VMware Cloud Community
erpomik
Contributor
Contributor

Warning: Crashed iSCSI MPIO LUNs on Synology after upgrade to vSphere 6

Hi

This is meant as a warning to other VMware users, before they run into the same kind of problems, that we did when upgrading to vSphere 6.

We have been running a setup like you see on the picture below for a long time, without any problems. The setup is build up on three DELL R620 servers and two Synology RackStations - One RS3412RPxs and one RS3614RPxs.

H5 Hal8 iSCSI MPIO.png

But after we upgraded from vSphere 5.5U2 to vSphere 6.0 our SANs and LUNs started crashing. We even experienced 2 disks that died during the 14 days we have been fighting the problem. Both Synos had high CPU usage, high memory load and very often did not respond on neither web interface or SSH. Two times during the past 14 days, the LUNs crashed so hard, we had to make a dissaster recovery.

Just this night, we finally found the root cause: Path-A and Path-B was placed in the same broadcast domain (the same IP subnet). Even though I know this is not Best Practices, this have never caused problems, when running vSphere 5.0 and 5.5.

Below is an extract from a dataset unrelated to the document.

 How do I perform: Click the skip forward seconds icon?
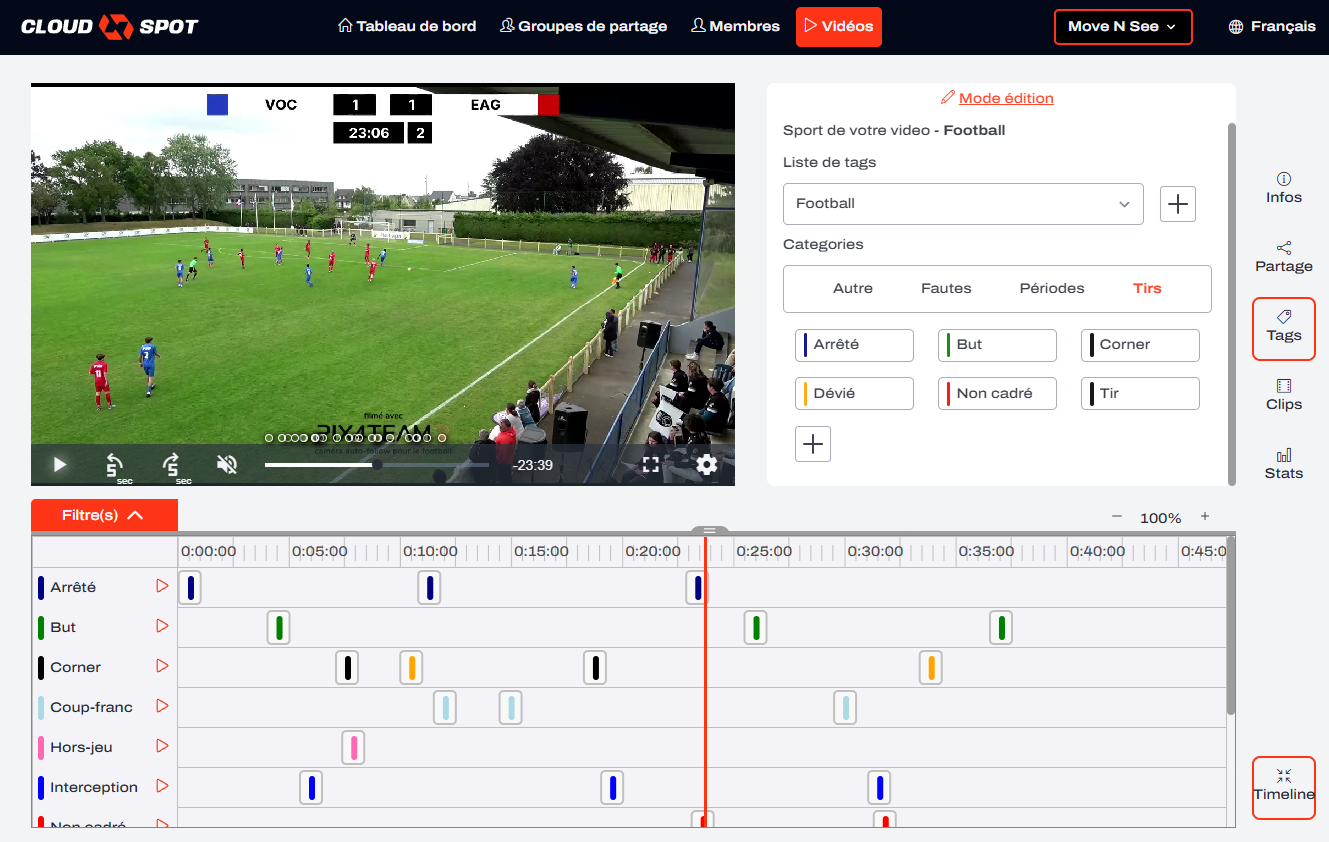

I'm sorry, but I need to correct the statement above, because our Synology LUNs has crashed again, even though the two iSCSI paths were separated into two VLANs.

What we see is this:

When the ESXi host starts up, we see two paths to each LUN on the Syno with LUN IDs of 0, 1, 2, etc. But after a while, the host has quadrupled the paths to each LUN with LUN IDs like 0/256/512/768, 1/257/513/769, etc. And when this happens, all the trouble starts. We now have five dead disks (three HHDs and two SSDs) and one dead RS3614RPxs as a result of this problem. I don't know how it's possible for the Syno to destroy a disk in this situation, but this is what actually happens. And on one of our RS3614RPxs, even the internal flash card has crashed!

One theory we have, is that ESXi 6.0 has a more aggressive iSCSI policy, and if the Syno is not responding fast enough, ESXi tries to create a new "ghost" path with LUN ID n + 256 and so on.

During the weekend we downgraded the three hosts to ESXi 5.5U2, and everything is working stable again. No "ghost" LUNs gets created at any time.

So I am NOT saying, that this is a bug in neither vSphere or DSM, only that vSphere 6 seems to be incompatible with DSM 5.2 update 2.

Update 2015-06-25:

While I was still wondering what could possible be the reason for this problem to occur, I took a look at the Configuration Maximums for vSphere 5.5 and vSphere 6.0. And guess what? Maximum LUN ID has been raised from 255 to 1023 (8 bits vs. 10 bits respectively). My guess now is, that Synology DSM does not support LUN IDs higher than 255.

Sorry if this is not the right place for such a warning. I just had an urge to write about it. Please feel free to share is information on any media 🙂

The best of luck,

Ernst Mikkelsen (VCP5)

Trifork A/S

0 Kudos
0 Replies